Legal | Retail | South East

Two rogue London-based publishers have had the book thrown at them after the courts wound-up the limited companies behind them.

Book World Limited and Hardback Printer Limited were wound up in the public interest in the Business & Property Court in Manchester on 23 September 2019. The Official Receiver has now been appointed as the Liquidator.

In considering the petition, the court heard Book World’s trade was concerned with taking orders from self-publishers before out-sourcing the jobs to suppliers predominantly based in Eastern Europe.

Customers were attracted by competitive quotes with the promise that the books could be printed and delivered on a very tight timescale.

Once a quote was finalised, the customer would upload their manuscript via a web portal before making an up-front payment to a variety of bank accounts.

Following complaints about the level of service, however, the Insolvency Service conducted confidential enquiries into Book World’s activities.

Investigators were able to establish that the accounts that received the clients’ money were not always held in the name of the company and sometimes held by the former director – Neill Stuart Malcolm John.

In many cases, the books were printed neither to the specified quantity or quality. Customers also reported that the books were delivered late or not at all and if customers made complaints, Book World would become aggressive.

Refunds were promised but never given before Book World would cut ties with the customer. When customers complained to Book World, they were referred to the companies Terms & Conditions which were heavily in favour of the company.

And while investigators interviewed Neill John in relation to two other printers that were wound up previously in court in October 2018, he admitted that Hardback Printer Limited was incorporated as a new corporate vehicle to continue his schemes.

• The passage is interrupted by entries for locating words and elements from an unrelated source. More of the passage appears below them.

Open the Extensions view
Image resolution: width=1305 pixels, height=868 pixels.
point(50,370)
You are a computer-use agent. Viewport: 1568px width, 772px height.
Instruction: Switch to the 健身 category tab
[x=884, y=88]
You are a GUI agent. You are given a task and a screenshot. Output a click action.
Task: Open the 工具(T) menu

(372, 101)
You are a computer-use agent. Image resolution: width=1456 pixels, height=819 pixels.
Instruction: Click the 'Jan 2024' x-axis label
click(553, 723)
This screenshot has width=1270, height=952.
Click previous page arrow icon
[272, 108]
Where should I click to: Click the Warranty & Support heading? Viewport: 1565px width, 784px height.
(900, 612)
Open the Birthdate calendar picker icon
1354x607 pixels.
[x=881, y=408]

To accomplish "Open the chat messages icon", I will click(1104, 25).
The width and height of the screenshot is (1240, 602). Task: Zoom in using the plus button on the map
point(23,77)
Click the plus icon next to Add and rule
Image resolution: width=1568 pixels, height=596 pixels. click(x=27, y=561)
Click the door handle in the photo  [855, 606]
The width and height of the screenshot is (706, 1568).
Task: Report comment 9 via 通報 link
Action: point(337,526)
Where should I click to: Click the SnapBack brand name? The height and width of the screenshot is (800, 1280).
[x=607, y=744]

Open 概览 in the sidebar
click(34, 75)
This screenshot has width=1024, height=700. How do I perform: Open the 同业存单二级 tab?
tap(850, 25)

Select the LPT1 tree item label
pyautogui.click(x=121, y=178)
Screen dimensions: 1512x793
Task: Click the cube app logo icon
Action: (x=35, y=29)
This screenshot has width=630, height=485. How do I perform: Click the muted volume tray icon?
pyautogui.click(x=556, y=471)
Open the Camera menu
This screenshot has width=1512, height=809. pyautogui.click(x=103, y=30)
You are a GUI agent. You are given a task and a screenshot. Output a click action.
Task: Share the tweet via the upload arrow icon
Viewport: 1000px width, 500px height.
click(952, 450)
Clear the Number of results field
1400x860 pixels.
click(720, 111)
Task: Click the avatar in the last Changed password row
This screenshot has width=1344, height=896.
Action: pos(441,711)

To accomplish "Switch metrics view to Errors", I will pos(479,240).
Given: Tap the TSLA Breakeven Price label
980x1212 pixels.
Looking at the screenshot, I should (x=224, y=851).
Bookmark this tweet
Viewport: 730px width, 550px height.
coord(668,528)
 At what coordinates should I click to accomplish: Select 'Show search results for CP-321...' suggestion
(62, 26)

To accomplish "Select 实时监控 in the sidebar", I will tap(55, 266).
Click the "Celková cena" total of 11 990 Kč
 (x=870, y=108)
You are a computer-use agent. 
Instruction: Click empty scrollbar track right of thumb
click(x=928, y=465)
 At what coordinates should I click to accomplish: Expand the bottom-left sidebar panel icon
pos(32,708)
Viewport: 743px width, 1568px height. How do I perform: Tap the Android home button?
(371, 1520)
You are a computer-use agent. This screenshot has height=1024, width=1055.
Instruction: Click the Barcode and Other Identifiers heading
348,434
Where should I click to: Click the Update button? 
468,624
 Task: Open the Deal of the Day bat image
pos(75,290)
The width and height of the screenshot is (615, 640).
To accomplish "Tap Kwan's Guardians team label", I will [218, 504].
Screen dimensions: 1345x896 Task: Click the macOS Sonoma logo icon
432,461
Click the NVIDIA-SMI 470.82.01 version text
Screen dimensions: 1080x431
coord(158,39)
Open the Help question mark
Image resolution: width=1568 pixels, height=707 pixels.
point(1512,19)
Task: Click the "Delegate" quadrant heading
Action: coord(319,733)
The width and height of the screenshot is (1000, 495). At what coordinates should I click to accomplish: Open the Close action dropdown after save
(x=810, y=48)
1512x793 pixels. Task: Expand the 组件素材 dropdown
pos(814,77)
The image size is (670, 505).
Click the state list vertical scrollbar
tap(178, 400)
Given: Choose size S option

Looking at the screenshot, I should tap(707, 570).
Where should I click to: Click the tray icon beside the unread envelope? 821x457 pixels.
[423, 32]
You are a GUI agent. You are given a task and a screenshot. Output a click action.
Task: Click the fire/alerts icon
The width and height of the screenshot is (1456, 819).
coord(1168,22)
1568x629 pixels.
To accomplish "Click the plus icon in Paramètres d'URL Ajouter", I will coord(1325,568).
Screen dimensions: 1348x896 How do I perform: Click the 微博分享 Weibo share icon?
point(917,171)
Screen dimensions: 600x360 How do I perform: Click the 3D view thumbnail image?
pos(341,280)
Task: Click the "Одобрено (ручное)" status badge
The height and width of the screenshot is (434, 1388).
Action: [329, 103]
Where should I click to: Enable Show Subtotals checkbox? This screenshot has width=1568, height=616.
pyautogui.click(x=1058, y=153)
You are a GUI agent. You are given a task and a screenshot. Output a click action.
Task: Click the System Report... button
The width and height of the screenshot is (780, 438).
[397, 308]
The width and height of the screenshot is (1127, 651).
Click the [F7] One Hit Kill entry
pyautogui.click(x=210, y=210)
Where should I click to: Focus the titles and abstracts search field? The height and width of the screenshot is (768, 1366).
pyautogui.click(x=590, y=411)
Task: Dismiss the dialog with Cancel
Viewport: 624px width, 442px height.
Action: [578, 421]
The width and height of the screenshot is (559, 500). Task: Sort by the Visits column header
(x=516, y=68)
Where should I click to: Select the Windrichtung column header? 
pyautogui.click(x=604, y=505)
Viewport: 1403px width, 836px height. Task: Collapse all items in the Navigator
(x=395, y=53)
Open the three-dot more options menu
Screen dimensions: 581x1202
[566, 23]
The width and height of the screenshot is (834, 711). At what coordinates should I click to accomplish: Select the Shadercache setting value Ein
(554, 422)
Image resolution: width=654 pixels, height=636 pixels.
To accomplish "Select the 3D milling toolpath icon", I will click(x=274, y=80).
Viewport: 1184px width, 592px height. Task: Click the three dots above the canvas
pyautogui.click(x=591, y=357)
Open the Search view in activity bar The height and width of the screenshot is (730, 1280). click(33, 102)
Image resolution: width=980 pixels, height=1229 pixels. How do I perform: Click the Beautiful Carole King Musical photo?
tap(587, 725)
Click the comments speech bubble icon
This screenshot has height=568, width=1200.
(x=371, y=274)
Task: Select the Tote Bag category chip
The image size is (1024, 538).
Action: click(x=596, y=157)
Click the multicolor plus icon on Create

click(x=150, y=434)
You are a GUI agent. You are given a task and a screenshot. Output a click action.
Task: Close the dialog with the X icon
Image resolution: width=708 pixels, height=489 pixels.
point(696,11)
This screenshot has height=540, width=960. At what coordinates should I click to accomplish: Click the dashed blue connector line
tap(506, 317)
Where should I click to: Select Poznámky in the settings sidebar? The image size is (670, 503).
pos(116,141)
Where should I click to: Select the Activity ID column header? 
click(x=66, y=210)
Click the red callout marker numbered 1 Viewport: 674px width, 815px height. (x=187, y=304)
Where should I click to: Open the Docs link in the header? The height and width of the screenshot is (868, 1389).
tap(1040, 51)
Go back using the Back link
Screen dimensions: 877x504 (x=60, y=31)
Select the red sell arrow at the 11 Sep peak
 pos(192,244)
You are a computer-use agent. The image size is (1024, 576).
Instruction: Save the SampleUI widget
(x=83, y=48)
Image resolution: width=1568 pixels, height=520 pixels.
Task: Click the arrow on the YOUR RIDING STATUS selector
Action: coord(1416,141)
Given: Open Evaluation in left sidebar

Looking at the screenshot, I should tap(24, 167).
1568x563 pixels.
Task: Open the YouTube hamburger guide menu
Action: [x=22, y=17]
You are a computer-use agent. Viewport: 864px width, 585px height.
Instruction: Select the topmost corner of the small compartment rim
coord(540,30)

Investigators found no evidence that Hardback Printer had traded but the Insolvency Service petitioned to the court to wind the company up on the basis that it was closely connected to two other rogue printing companies shut down in October 2018.

The two publishers’ registered addresses were based in London but they were in reality virtual office providers and the companies operated from Barry.

The court agreed to wind-up Book World Limited and Hardback Printer Limited on the grounds that they operated with a lack of transparency and commercial probity, while also failing to maintain and/or deliver accounting records or co-operate with the investigation.

Helen Cosgrove, Chief Investigator for the Insolvency Service, said: “Many of the companies’ victims were everyday consumers looking for a good price to get their work published as they didn’t have the support of a big publishing house behind them. However, investigations clearly proved Book World had no interest in serving their clients and provided shoddy levels of output, while Hardback Printer was all set-up to do exactly the same.

“We are pleased the courts recognised this and have shut down their activities to prevent further people from becoming victims.”